-- Material for this task follows --
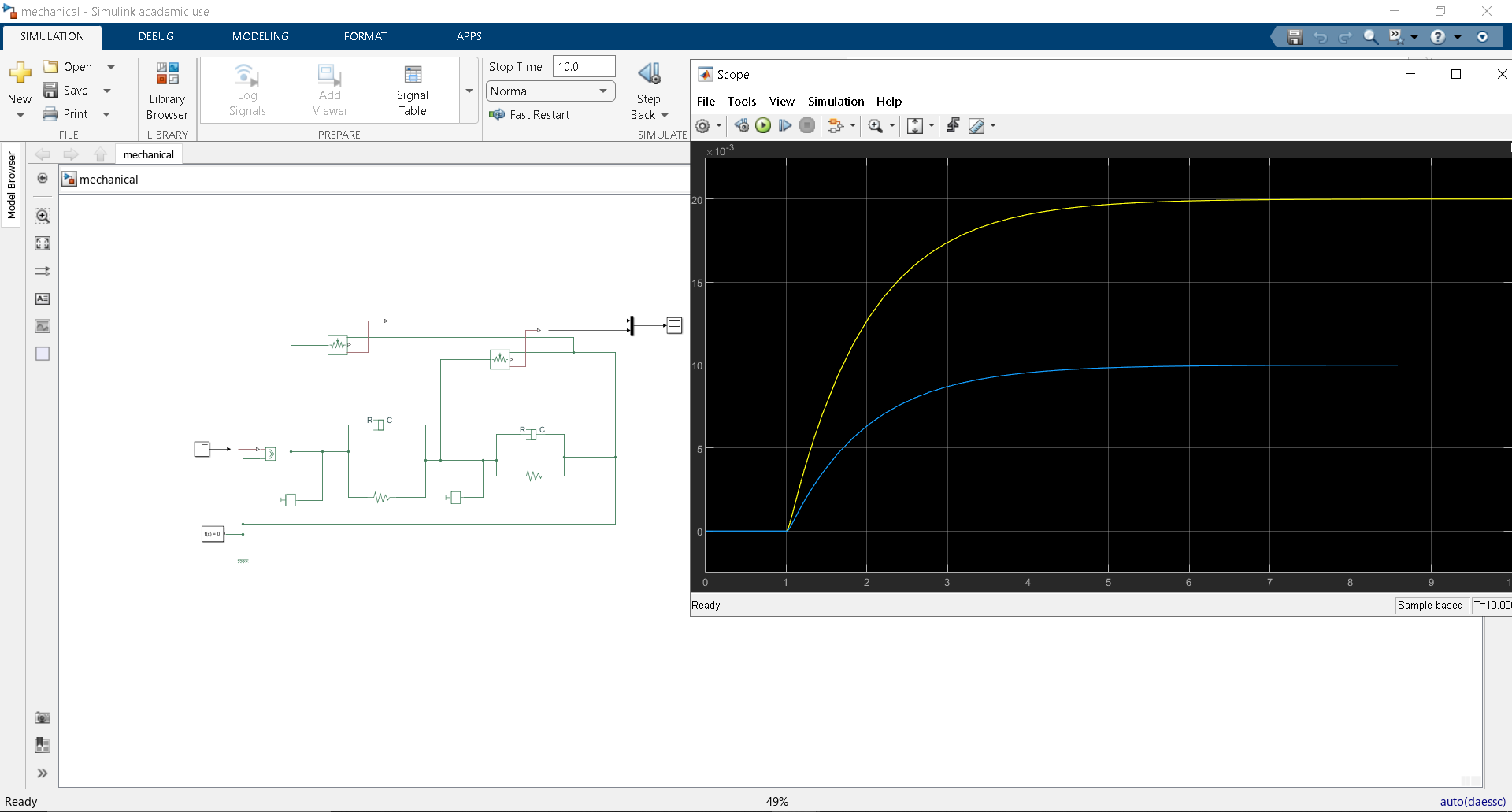Click Scope cursor measurements ruler icon
This screenshot has height=812, width=1512.
click(x=976, y=126)
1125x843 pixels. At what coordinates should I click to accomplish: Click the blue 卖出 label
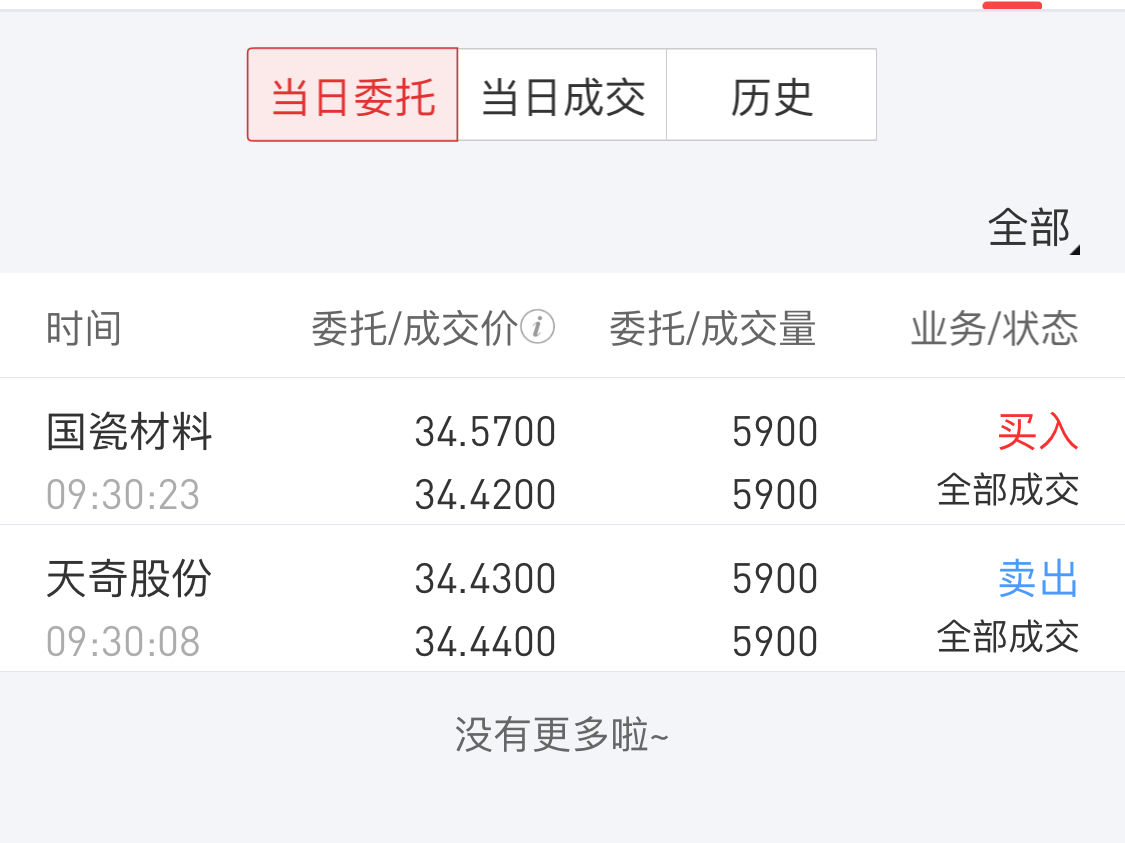pos(1038,579)
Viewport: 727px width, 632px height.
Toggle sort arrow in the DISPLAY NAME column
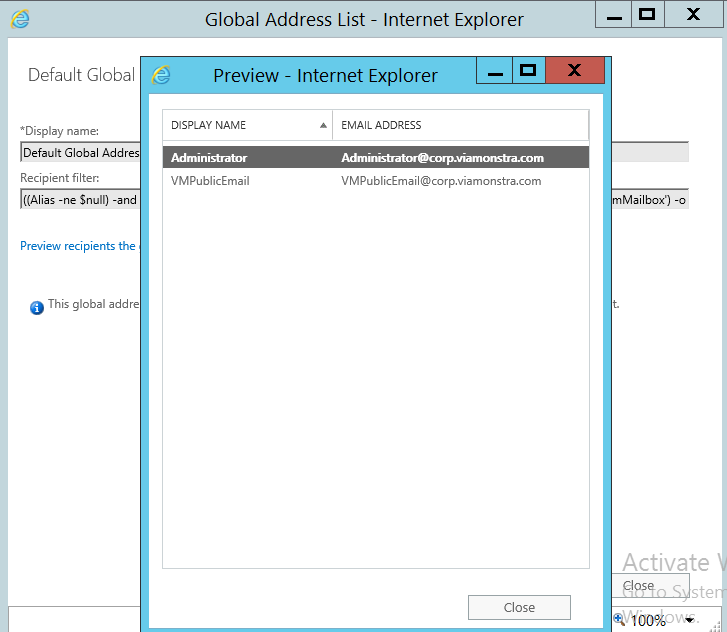pos(323,126)
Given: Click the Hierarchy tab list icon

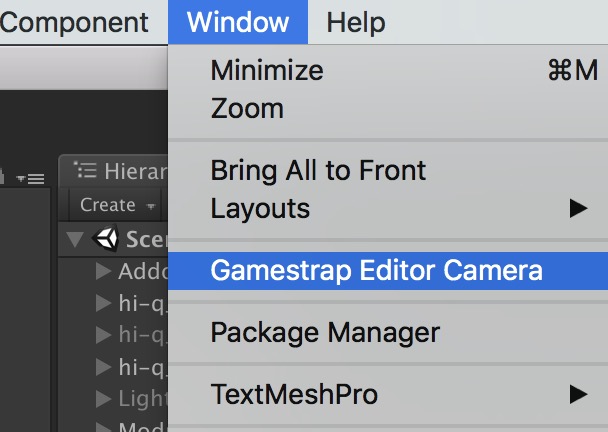Looking at the screenshot, I should point(85,170).
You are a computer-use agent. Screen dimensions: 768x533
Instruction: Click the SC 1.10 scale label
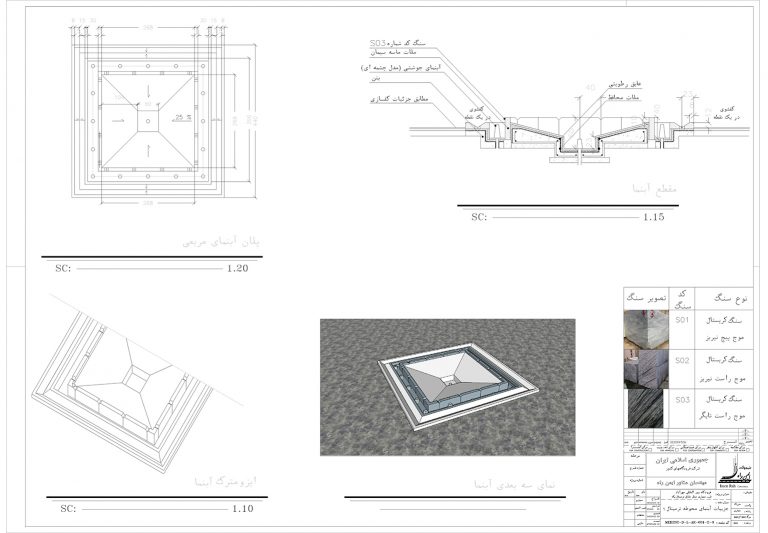241,509
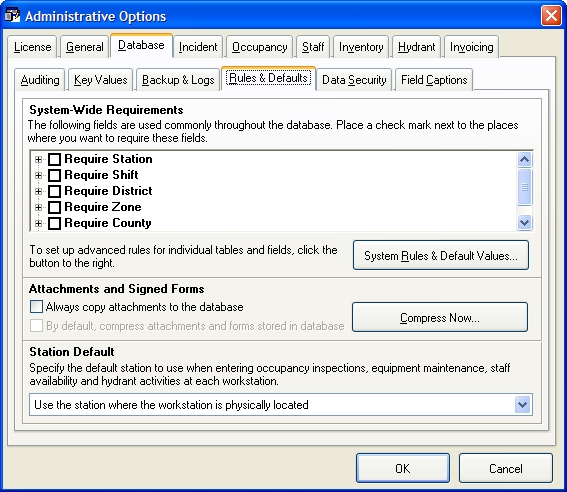Screen dimensions: 567x492
Task: Open the Field Captions subtab
Action: (x=434, y=80)
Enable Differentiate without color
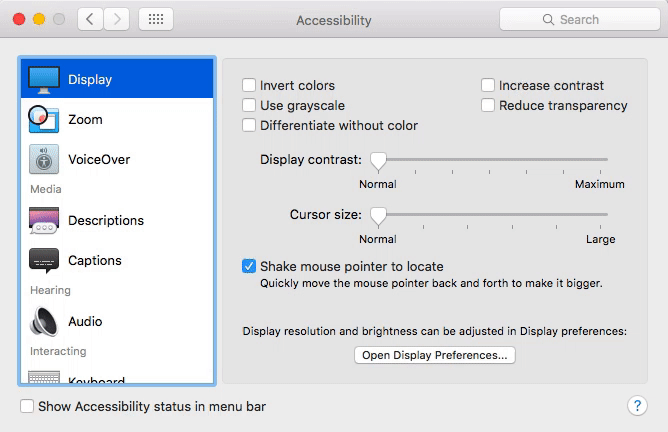668x432 pixels. point(250,126)
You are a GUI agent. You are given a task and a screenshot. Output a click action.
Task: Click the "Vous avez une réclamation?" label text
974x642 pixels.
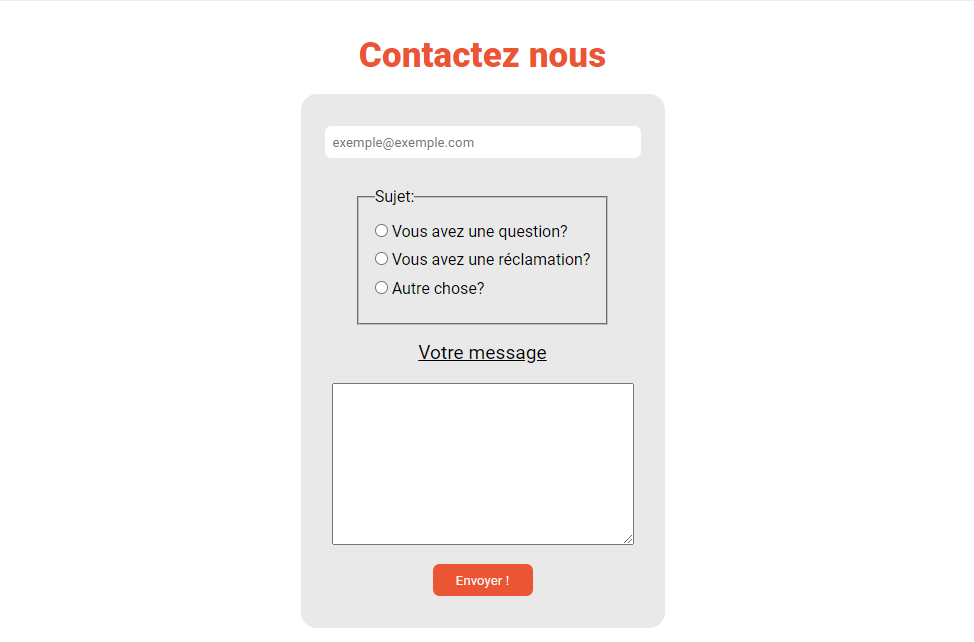pyautogui.click(x=490, y=259)
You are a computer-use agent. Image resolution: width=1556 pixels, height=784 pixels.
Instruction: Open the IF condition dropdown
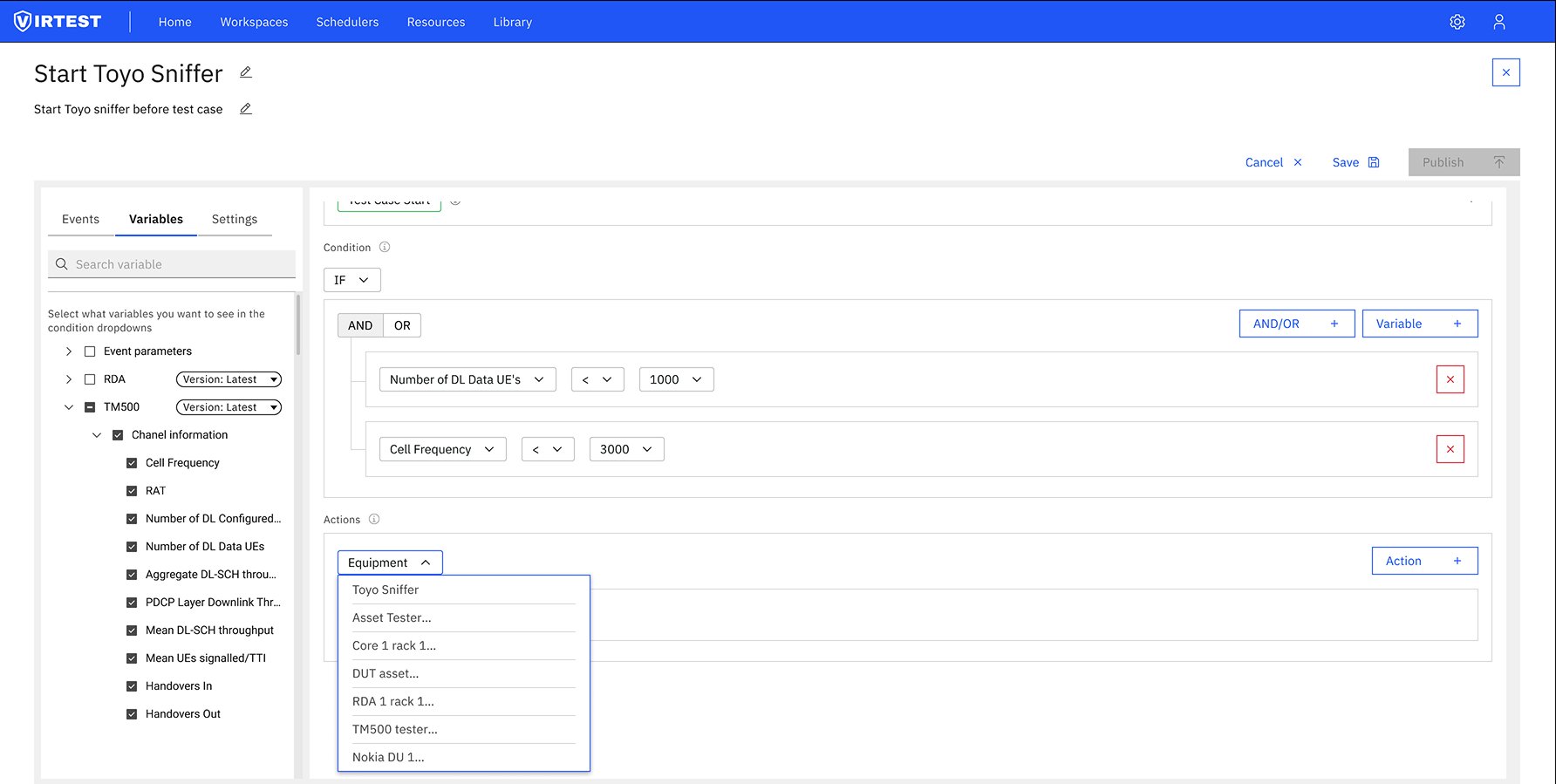click(x=351, y=280)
-- Material for this task concluded --
How to complete this task: Between and including the line above that contains "1125x843 pixels. At" and the line that contains "You are a computer-use agent. Image", restate every line word for word. Pictures stay out.

Completed exercise:
1125x843 pixels. At what coordinates should I click to accomplish: Click the blue 卖出 label
pos(1038,579)
Viewport: 727px width, 632px height.
Toggle sort arrow in the DISPLAY NAME column
pos(323,126)
Given: Click the Hierarchy tab list icon

Looking at the screenshot, I should point(85,170).
You are a computer-use agent. Screen dimensions: 768x533
Instruction: Click the SC 1.10 scale label
241,509
Screen dimensions: 567x492
Task: Open the Field Captions subtab
Action: (x=434, y=80)
Enable Differentiate without color
668x432 pixels. point(250,126)
You are a GUI agent. You are given a task and a screenshot. Output a click action.
Task: Click the "Vous avez une réclamation?" label text
974x642 pixels.
pyautogui.click(x=490, y=259)
You are a computer-use agent. Image resolution: width=1556 pixels, height=784 pixels.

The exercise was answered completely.